[Text provided]

One approach to studying the effects of text involves treatment discovery: producing interpretable features of the text—such as latent topics or lexical features like n-grams (Pryzant et al., 2018)—that can be causally linked to outcomes. For example, Fong and Grimmer (2016) discovered features of candidate biographies that drove voter evaluations, Pryzant et al. (2017) discovered writing styles in marketing materials that are influential in increasing sales figures, and Zhang et al. (2020) discovered conversational tendencies that lead to positive mental health counseling sessions.
Another approach is to estimate the causal effects of specific latent properties that are intervened on during an experiment or extracted from text for observational studies (Pryzant et al., 2021; Wood-Doughty et al., 2018). For example, Gerber et al. (2008) studied the effect of appealing to civic duty on voter turnout. In this setting, factors are latent properties of the text for which we need a measurement model.
Challenges for Causal Assumptions with Text.
Ensuring positivity and consistency remains a challenge in this setting, but assessing conditional ignorability is particularly tricky. Suppose the treatment is the use of second-person pronouns, but the relationship between this treatment and the outcome is confounded by other properties of the text (e.g., politeness). For conditional ignorability to hold, we would need to extract from the text and condition on all such confounders, which requires assuming that we can disentangle the treatment from many other aspects of the text (Pryzant et al., 2021). Such concerns could be avoided by randomly assigning texts to readers (Fong and Grimmer, 2016, 2021), but that may be impractical. Even if we could randomize the assignment of texts, we still have to assume that there is no confounding due to latent properties of the reader, such as their political ideology or their tastes.
3.4 Future Work
We next highlight key challenges and opportunities for NLP researchers to facilitate causal inference from text.

[/Text provided]
[Extracted data]

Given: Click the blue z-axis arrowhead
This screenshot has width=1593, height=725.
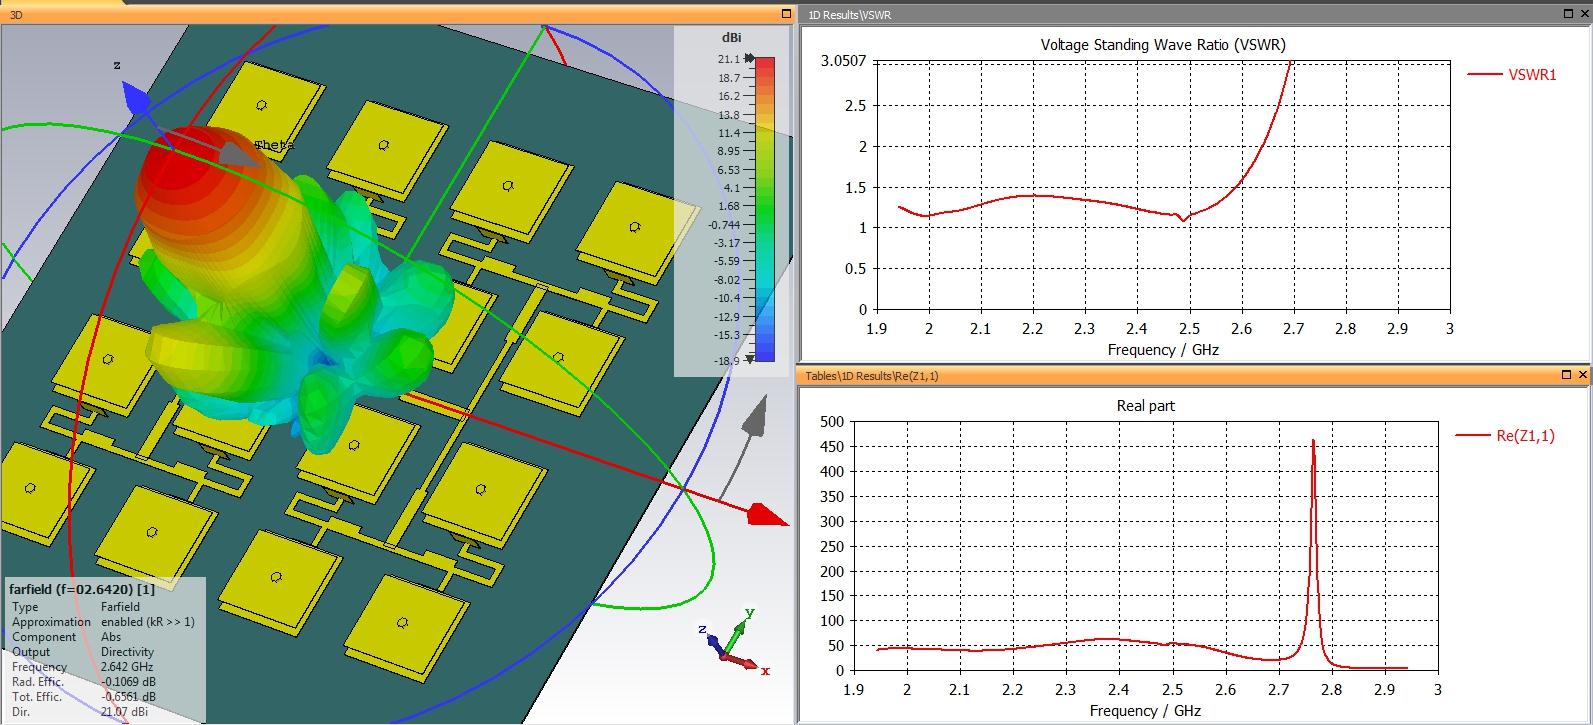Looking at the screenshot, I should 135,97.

[/Extracted data]
[Extracted data]

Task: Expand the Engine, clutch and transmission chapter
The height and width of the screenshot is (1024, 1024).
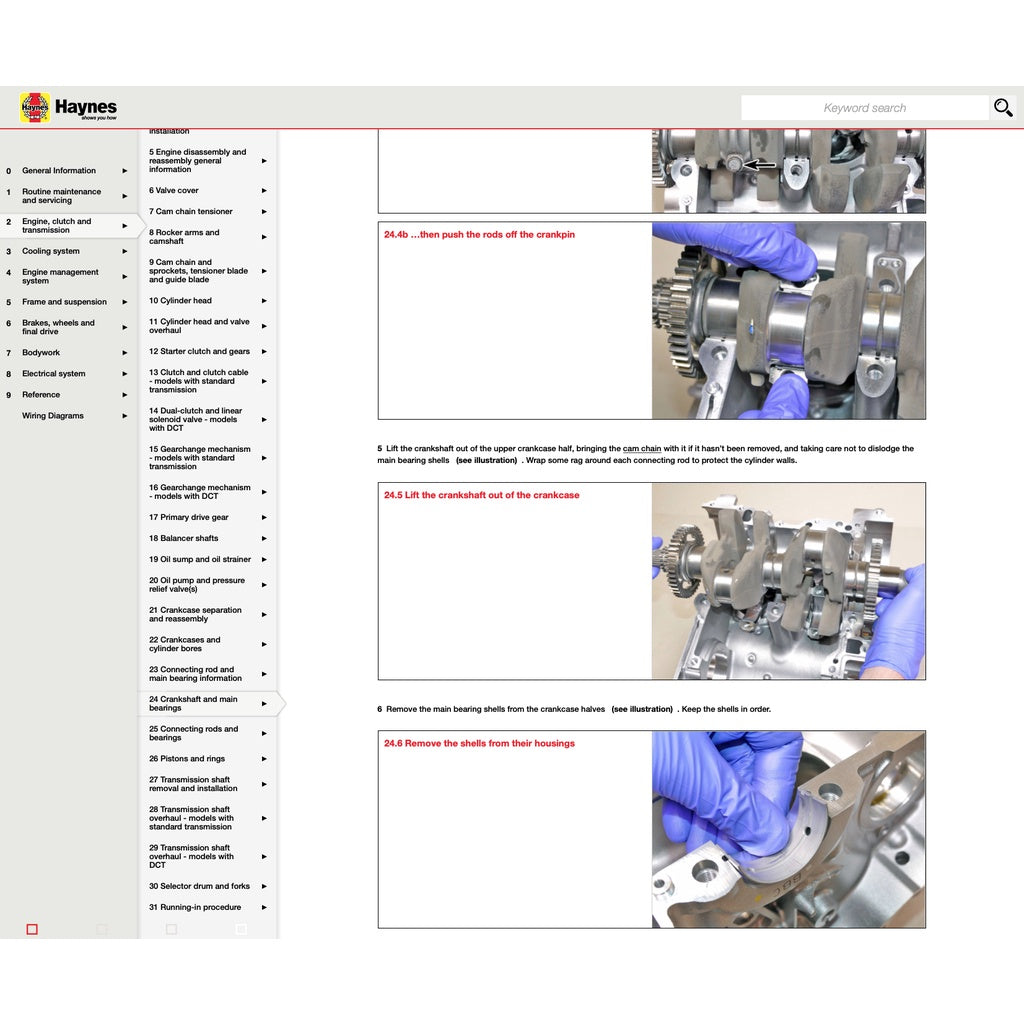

[/Extracted data]

▶ _Action item 1_
In the passage on causal inference with text, what did Gerber et al. (2008) study?
▶ _Action item 2_
Please duplicate everything from "One approach to" down to "health counseling sessions." in the passage on causal inference with text.

▶ _Response box 1_
The effect of appealing to civic duty on voter turnout.

▶ _Response box 2_
One approach to studying the effects of text involves treatment discovery: producing interpretable features of the text—such as latent topics or lexical features like n-grams (Pryzant et al., 2018)—that can be causally linked to outcomes. For example, Fong and Grimmer (2016) discovered features of candidate biographies that drove voter evaluations, Pryzant et al. (2017) discovered writing styles in marketing materials that are influential in increasing sales figures, and Zhang et al. (2020) discovered conversational tendencies that lead to positive mental health counseling sessions.